TIMSS assesses the achievement of learners at three stages of their education. At the primary school level, TIMSS assesses learners in either the 4th, 5th or 6th grade. At the lower secondary school level, learners in 8th or 9th grade are assessed. Since 1995 South Africa has participated only at the lower secondary level. In 2015, South Africa participated at the primary school level for the first time in TIMSS Numeracy. For TIMSS 2019, grade 5 learners completed both the mathematics and science assessments.
The TIMSS national study was funded by the Department of Basic Education in South Africa. In 2019, the two provincial studies for Gauteng and the Western Cape were funded by the Gauteng Department of Education, and the Western Cape Department of Education, respectively.
TIMSS was developed by the International Association for the Evaluation of Educational Achievement (IEA) to allow participating nations to compare learners’ educational achievement across borders. The IEA is an independent international cooperative of national research institutions and government agencies, with nearly 70 member countries worldwide.
The IEA contracts with the TIMSS & PIRLS International Study Center at Boston College to lead the design and implementation of TIMSS. The TIMSS & PIRLS International Study Center works with country representatives, called National Research Coordinators, to design and implement TIMSS, assure quality control and international comparability, and report results.
In South Africa, the Human Sciences Research Council (HSRC) hosts the office of the National Research Coordinator, and the organisation is responsible for administering TIMSS.
TIMSS is designed to align broadly with mathematics and science curricula in the participating countries. The results, therefore, suggest the degree to which learners have learned mathematics and science concepts and skills likely to have been taught in school.
In 1995 and 1999, the survey targeted learners in Grade 8, the first year of secondary school. The 2002 study included both Grade 8 and Grade 9 learners in its sample, while 2011 and 2015 studies were undertaken at the Grade 9 level. The reason for changing the testing grade from Grade 8 to Grade 9 was because of South Africa’s overall low performance in the previous rounds of the study. A shift from testing Grade 8 learners to testing Grade 9 learners was judged to enable a better match between the content knowledge presented to learners in TIMSS and the curriculum coverage in South Africa.

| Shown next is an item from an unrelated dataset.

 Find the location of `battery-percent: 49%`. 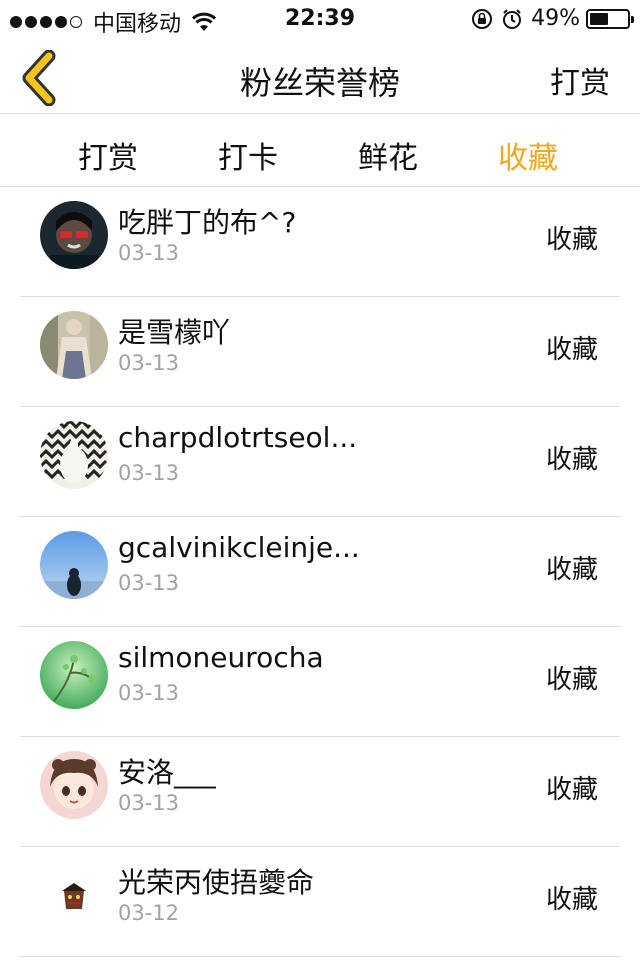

Participating in TIMSS provides important information for policy makers about the state of mathematics and science education, and what is required for improving the quality of education. The assessment results therefore provide the data necessary for monitoring and attempting to improve the health of a country’s basic education system.
TIMSS is a widely recognised international testing programme aimed largely at assessing whether countries are making educational progress over time. TIMSS therefore allows for trend analysis of the results which gives countries an insight into whether or not mathematics and science education is improving.
The effective educational development of young people requires the building blocks of critical thinking and reasoning. Learner performance in maths and science therefore provides important indicators of the health and effectiveness of a country’s education system.
The random selection process used by the IEA ensures that schools with varying demographics and locations are chosen so that the South African sample is representative of the overall South African school population. This is important to ensure that a country’s sample accurately reflects its schools.